Children, and parents, relationship between from Warriors' Experience


  • Children, and parents, relationship between

Question:

Théun, I have heard it mentioned that you advise parents to join forces in order to have a united front in dealing with children. What exactly do you mean by parents having a united front? Does it mean that both parents must explain things to the child in exactly the same way?

Answer:

The meaning of having a united front is not so much a matter of both parents explaining things to the child in the same way, for this is not in itself important. It is in fact a good thing if parents each have their own way in explaining something to the child. What is meant by the parents having a united front is that both parents must agree on what are the child's parameters.
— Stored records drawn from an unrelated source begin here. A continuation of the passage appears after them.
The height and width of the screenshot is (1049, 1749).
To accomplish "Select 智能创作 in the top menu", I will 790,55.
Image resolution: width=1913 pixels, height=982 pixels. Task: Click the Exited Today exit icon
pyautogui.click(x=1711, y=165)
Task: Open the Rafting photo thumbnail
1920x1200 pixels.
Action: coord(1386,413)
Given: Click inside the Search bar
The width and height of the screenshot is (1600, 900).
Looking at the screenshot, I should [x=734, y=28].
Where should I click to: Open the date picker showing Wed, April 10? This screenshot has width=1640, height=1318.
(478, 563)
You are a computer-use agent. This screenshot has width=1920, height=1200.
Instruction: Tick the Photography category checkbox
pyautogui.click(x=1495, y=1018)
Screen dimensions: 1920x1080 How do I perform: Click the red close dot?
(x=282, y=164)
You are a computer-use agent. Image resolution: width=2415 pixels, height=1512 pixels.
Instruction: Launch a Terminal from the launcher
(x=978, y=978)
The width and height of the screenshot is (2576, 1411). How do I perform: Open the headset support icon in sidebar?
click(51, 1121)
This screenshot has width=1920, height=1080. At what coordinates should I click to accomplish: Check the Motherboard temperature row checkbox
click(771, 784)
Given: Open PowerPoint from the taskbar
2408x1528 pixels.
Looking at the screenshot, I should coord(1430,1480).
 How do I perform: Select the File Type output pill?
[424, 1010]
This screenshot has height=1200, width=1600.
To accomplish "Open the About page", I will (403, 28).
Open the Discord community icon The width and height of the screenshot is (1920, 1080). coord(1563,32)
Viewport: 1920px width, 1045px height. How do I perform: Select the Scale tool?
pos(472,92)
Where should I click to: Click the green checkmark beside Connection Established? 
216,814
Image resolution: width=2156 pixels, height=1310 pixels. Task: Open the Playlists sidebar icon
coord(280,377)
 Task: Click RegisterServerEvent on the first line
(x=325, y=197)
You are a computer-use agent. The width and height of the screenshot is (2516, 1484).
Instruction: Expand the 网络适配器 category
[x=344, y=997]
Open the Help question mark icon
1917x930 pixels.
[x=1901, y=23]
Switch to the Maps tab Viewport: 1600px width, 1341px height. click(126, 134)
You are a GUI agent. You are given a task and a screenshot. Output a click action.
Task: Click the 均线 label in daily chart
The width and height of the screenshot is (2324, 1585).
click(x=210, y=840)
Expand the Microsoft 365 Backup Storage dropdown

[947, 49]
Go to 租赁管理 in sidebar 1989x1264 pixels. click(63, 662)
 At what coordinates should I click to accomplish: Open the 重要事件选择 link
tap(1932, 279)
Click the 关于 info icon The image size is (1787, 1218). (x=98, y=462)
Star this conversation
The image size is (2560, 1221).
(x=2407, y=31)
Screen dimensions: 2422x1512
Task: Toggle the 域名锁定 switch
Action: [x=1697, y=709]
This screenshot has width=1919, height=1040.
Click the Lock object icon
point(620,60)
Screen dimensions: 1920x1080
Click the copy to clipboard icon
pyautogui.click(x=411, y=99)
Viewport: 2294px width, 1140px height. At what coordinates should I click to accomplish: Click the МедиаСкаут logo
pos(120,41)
An example of where there is no united front is where the father may say the child must be punished for some offence, but then the mother steps in and says no, she does not think the child should be punished for that particular offense. It is okay for the parents to disagree, provided they discuss their disagreements in private amongst themselves. But they should NEVER disagree or discuss their differences in front of the child. To do so is the worst possible mistake to make with children because the child concerned will quickly enough see this as one parent taking its side. And once the child has this perception it will quickly enough learn to manipulate its parents and how to play one off against the other.

So it is absolutely important that when in the presence of the child both parents support one another. However, even WHEN there is a united front children can STILL be ingenious in how they can manipulate their parents. For example, let us say that Mom is quite a softy, but Dad is quite firm. I can promise you that it won't take Junior too long to see this for himself. And so Junior first goes to Mom and asks, "Mom can I go to the dance at the school on Saturday night?"

Mom, in not being at all sure that Dad will agree, makes the fatal mistake of replying, "I don't mind if you go to the dance, but let us first check with Dad when he comes home this evening. Okay?"

This is all that Junior needs in order to start playing Mom off against Dad. So when Dad comes home that evening and refuses to let Junior attend the dance, Junior is going to sulk and blame his father for being unreasonable. He will, of course, go and complain about this to Mom, but what is Mom now supposed to do? She has set herself a trap, in that if she agrees with Junior she will be taking sides with her son against his father. And if she disagrees, Junior is going to blame HER for being unfair in that she is now taking sides with his father! If, on the other hand, Mom says, "Leave it to me darling. I will speak to Dad later," she has just stepped into an even worse trap, for if she manages to convince her husband to let Junior attend the dance, Junior will never again take his father seriously on anything his father says to him. If, on the other hand, Dad stands firm, Junior will start to see his mother as being weak and ineffectual, and will therefore lose his respect for her.